Ubisoft : 40 licenciements supplémentaires annoncés, le déclin continue.
Ubisoft a annoncé le licenciement de 40 salariés chez Ubisoft Toronto, dans le cadre de son processus de restructuration débuté le 21 janvier 2026. La firme a confirmé que le développement du remake du tout premier Splinter Cell n’était pas annulé malgré de nombreux projets annulés récemment.
Ubisoft poursuit son processus d’« ajustement » des effectifs avec l’annonce de 40 licenciements au sein du studio Ubisoft Toronto.
La direction d’Ubisoft avait précisé que la restructuration annoncée le 21 janvier 2026 marquait le début d’un nouveau chapitre pour l’entreprise. L’éditeur envisageait de continuer à « ajuster » la taille de l’entreprise par le biais de fermetures de studios ou de licenciements.

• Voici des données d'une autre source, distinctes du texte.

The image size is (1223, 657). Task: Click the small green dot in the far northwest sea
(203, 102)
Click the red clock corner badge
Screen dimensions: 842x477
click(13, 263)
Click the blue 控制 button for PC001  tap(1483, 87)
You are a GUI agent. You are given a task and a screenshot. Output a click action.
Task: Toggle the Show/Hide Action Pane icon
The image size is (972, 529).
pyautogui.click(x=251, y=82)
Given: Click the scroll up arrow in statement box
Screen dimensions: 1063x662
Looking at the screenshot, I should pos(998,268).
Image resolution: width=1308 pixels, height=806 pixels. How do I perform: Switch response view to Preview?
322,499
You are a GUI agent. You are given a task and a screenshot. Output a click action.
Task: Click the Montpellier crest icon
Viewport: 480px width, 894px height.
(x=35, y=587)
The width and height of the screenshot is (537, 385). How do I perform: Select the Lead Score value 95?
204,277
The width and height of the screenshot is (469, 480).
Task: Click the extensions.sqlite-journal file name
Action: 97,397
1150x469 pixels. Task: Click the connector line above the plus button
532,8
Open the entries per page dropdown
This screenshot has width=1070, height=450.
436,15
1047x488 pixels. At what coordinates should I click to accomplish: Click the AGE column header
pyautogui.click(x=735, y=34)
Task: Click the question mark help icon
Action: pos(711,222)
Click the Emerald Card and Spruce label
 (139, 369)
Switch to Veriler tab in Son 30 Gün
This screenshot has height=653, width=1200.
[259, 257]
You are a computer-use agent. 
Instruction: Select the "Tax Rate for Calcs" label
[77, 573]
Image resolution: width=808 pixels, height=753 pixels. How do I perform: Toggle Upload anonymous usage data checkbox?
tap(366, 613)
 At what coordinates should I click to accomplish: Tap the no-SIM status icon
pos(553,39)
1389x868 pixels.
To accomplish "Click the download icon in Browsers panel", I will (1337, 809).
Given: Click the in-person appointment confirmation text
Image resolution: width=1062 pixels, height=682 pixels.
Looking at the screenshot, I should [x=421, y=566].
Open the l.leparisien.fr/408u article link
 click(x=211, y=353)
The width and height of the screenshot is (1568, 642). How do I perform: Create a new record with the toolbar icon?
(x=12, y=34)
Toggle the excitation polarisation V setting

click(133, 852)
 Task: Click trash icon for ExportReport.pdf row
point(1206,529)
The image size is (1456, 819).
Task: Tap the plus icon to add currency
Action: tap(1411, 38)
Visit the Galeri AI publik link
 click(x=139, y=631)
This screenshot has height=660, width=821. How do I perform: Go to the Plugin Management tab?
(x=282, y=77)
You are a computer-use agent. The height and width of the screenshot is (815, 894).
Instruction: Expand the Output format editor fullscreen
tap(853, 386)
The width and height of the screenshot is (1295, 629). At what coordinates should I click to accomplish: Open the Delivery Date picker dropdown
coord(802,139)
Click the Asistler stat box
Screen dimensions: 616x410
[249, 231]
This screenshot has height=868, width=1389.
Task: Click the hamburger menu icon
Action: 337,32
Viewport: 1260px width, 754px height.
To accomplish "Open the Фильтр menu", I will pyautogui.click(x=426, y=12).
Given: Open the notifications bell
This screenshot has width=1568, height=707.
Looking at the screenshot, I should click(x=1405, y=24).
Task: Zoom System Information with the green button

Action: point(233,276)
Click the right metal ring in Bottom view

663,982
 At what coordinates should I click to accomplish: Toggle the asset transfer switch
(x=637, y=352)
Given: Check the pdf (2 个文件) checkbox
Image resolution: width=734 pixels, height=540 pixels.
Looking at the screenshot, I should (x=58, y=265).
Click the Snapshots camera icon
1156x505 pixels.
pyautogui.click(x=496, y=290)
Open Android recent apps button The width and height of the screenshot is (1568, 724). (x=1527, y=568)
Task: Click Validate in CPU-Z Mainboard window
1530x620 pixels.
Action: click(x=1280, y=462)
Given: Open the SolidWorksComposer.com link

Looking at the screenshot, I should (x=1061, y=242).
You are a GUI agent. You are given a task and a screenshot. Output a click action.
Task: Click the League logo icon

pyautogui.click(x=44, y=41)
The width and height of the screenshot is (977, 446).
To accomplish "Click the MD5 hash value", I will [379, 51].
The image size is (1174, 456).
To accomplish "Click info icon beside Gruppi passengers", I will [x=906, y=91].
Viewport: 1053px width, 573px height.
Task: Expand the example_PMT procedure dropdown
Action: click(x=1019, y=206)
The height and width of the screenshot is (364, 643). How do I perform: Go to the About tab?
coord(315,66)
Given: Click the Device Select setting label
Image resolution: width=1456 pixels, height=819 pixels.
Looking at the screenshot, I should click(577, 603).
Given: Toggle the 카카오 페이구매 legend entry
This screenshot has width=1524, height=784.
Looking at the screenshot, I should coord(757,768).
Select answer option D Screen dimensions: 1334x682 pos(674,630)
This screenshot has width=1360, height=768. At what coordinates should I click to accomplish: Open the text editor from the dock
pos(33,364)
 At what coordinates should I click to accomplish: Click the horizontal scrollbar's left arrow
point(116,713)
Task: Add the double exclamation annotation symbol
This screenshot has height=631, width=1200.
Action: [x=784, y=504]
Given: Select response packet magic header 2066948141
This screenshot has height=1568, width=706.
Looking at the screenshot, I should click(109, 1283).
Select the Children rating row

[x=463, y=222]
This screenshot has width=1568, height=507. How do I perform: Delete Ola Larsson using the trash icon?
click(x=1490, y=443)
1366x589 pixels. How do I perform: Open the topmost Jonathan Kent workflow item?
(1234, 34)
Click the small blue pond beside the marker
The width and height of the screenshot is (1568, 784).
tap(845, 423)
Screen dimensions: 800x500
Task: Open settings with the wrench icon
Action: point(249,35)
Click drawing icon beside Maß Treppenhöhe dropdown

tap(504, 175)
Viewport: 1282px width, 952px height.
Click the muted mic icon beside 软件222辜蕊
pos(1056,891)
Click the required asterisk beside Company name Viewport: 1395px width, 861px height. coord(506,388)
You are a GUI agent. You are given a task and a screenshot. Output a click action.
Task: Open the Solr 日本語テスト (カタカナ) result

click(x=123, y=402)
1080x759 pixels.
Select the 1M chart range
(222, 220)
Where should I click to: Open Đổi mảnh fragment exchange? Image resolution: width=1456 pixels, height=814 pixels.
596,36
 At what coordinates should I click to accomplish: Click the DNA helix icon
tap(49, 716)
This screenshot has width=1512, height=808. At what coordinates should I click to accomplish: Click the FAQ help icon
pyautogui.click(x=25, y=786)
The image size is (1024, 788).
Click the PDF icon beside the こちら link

Cette politique se matérialise aujourd’hui avec le licenciement de 40 employés du studio Ubisoft Toronto, une information confirmée par mobilesyrup.
« Cette décision n’a pas été prise à la légère et ne reflète en aucun cas le talent, le dévouement ou les contributions des personnes concernées. Notre priorité est désormais de les accompagner dans cette transition en leur offrant des indemnités de départ complètes et une aide solide à la recherche d’emploi. »
Ubisoft Toronto travaille actuellement sur le remake du premier Splinter Cell, une série de jeux d’infiltration emblématique ayant marqué l’essor de la Xbox dans les années 2000. La firme a tenu à rassurer les passionnés en affirmant que le développement du jeu n’était pas annulé, malgré de nombreuses annulations de projets ces dernières semaines.
La réduction de 40 salariés aura un impact significatif sur la taille du studio, qui comptait près de 500 employés jusqu’à présent. Ubisoft prévoit une réduction globale de ses effectifs de 20 %.
Les syndicats et représentants du personnel ont organisé un mouvement de grève du 10 au 12 février 2026, et certains ont même exigé le départ d’Yves Guillemot, le PDG et fondateur d’Ubisoft.
L’annonce de la restructuration par Yves Guillemot a entraîné une chute supplémentaire du cours de l’action d’Ubisoft, qui se trouve à son niveau le plus bas depuis plus de dix ans. La stratégie du dirigeant semble susciter de vives inquiétudes parmi les actionnaires.